Supplied records –
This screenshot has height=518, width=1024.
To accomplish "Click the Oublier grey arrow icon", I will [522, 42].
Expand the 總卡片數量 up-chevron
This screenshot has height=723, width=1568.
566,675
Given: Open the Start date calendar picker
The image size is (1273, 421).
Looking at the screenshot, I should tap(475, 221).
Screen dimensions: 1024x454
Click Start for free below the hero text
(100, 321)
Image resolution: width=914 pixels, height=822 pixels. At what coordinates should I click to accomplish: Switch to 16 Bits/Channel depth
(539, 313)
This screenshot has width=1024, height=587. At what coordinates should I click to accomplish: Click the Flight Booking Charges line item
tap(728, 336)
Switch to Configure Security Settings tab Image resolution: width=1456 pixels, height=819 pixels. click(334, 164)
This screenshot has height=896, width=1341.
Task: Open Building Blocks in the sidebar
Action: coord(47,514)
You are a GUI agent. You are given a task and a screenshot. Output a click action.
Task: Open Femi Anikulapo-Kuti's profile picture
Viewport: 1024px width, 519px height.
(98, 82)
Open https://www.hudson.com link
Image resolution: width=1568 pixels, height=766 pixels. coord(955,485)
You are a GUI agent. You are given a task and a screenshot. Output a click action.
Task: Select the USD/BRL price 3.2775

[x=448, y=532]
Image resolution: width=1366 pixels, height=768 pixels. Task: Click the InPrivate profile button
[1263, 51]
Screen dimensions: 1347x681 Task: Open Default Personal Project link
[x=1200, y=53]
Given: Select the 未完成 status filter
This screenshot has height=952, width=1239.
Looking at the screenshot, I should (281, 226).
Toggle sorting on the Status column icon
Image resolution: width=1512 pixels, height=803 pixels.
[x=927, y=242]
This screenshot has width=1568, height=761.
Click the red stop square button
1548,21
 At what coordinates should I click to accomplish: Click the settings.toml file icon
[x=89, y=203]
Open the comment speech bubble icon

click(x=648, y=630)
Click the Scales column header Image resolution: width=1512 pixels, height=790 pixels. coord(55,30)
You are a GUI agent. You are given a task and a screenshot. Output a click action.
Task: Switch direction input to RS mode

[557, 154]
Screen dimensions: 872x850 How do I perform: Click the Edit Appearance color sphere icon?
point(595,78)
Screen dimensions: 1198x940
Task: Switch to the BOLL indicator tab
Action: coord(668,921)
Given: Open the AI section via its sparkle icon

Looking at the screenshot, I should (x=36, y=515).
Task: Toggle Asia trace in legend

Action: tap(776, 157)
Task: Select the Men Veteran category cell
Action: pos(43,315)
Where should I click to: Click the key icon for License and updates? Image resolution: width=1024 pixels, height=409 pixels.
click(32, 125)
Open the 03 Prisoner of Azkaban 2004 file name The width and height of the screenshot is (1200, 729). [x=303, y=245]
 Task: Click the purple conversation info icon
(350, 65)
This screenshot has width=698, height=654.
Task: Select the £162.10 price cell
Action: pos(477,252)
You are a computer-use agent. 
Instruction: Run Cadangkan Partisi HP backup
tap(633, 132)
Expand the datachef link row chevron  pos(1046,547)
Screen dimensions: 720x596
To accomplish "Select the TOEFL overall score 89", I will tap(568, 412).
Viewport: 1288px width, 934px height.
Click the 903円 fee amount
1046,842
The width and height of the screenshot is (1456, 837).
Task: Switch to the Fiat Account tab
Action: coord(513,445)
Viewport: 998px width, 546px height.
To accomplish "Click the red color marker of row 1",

Exercise goal – Revise the items above so that each "Viewport" becomes "Window", keeping every other character unchanged.

Task answer –
This screenshot has height=518, width=1024.
To accomplish "Click the Oublier grey arrow icon", I will [522, 42].
Expand the 總卡片數量 up-chevron
This screenshot has height=723, width=1568.
566,675
Given: Open the Start date calendar picker
The image size is (1273, 421).
Looking at the screenshot, I should tap(475, 221).
Screen dimensions: 1024x454
Click Start for free below the hero text
(100, 321)
Image resolution: width=914 pixels, height=822 pixels. At what coordinates should I click to accomplish: Switch to 16 Bits/Channel depth
(539, 313)
This screenshot has width=1024, height=587. At what coordinates should I click to accomplish: Click the Flight Booking Charges line item
tap(728, 336)
Switch to Configure Security Settings tab Image resolution: width=1456 pixels, height=819 pixels. click(334, 164)
This screenshot has height=896, width=1341.
Task: Open Building Blocks in the sidebar
Action: coord(47,514)
You are a GUI agent. You are given a task and a screenshot. Output a click action.
Task: Open Femi Anikulapo-Kuti's profile picture
Window: 1024px width, 519px height.
(98, 82)
Open https://www.hudson.com link
Image resolution: width=1568 pixels, height=766 pixels. coord(955,485)
You are a GUI agent. You are given a task and a screenshot. Output a click action.
Task: Select the USD/BRL price 3.2775

[x=448, y=532]
Image resolution: width=1366 pixels, height=768 pixels. Task: Click the InPrivate profile button
[1263, 51]
Screen dimensions: 1347x681 Task: Open Default Personal Project link
[x=1200, y=53]
Given: Select the 未完成 status filter
This screenshot has height=952, width=1239.
Looking at the screenshot, I should (281, 226).
Toggle sorting on the Status column icon
Image resolution: width=1512 pixels, height=803 pixels.
[x=927, y=242]
This screenshot has width=1568, height=761.
Click the red stop square button
1548,21
 At what coordinates should I click to accomplish: Click the settings.toml file icon
[x=89, y=203]
Open the comment speech bubble icon

click(x=648, y=630)
Click the Scales column header Image resolution: width=1512 pixels, height=790 pixels. coord(55,30)
You are a GUI agent. You are given a task and a screenshot. Output a click action.
Task: Switch direction input to RS mode

[557, 154]
Screen dimensions: 872x850 How do I perform: Click the Edit Appearance color sphere icon?
point(595,78)
Screen dimensions: 1198x940
Task: Switch to the BOLL indicator tab
Action: coord(668,921)
Given: Open the AI section via its sparkle icon

Looking at the screenshot, I should (x=36, y=515).
Task: Toggle Asia trace in legend

Action: tap(776, 157)
Task: Select the Men Veteran category cell
Action: pos(43,315)
Where should I click to: Click the key icon for License and updates? Image resolution: width=1024 pixels, height=409 pixels.
click(32, 125)
Open the 03 Prisoner of Azkaban 2004 file name The width and height of the screenshot is (1200, 729). [x=303, y=245]
 Task: Click the purple conversation info icon
(350, 65)
This screenshot has width=698, height=654.
Task: Select the £162.10 price cell
Action: pos(477,252)
You are a computer-use agent. 
Instruction: Run Cadangkan Partisi HP backup
tap(633, 132)
Expand the datachef link row chevron  pos(1046,547)
Screen dimensions: 720x596
To accomplish "Select the TOEFL overall score 89", I will tap(568, 412).
Window: 1288px width, 934px height.
Click the 903円 fee amount
1046,842
The width and height of the screenshot is (1456, 837).
Task: Switch to the Fiat Account tab
Action: coord(513,445)
Window: 998px width, 546px height.
To accomplish "Click the red color marker of row 1",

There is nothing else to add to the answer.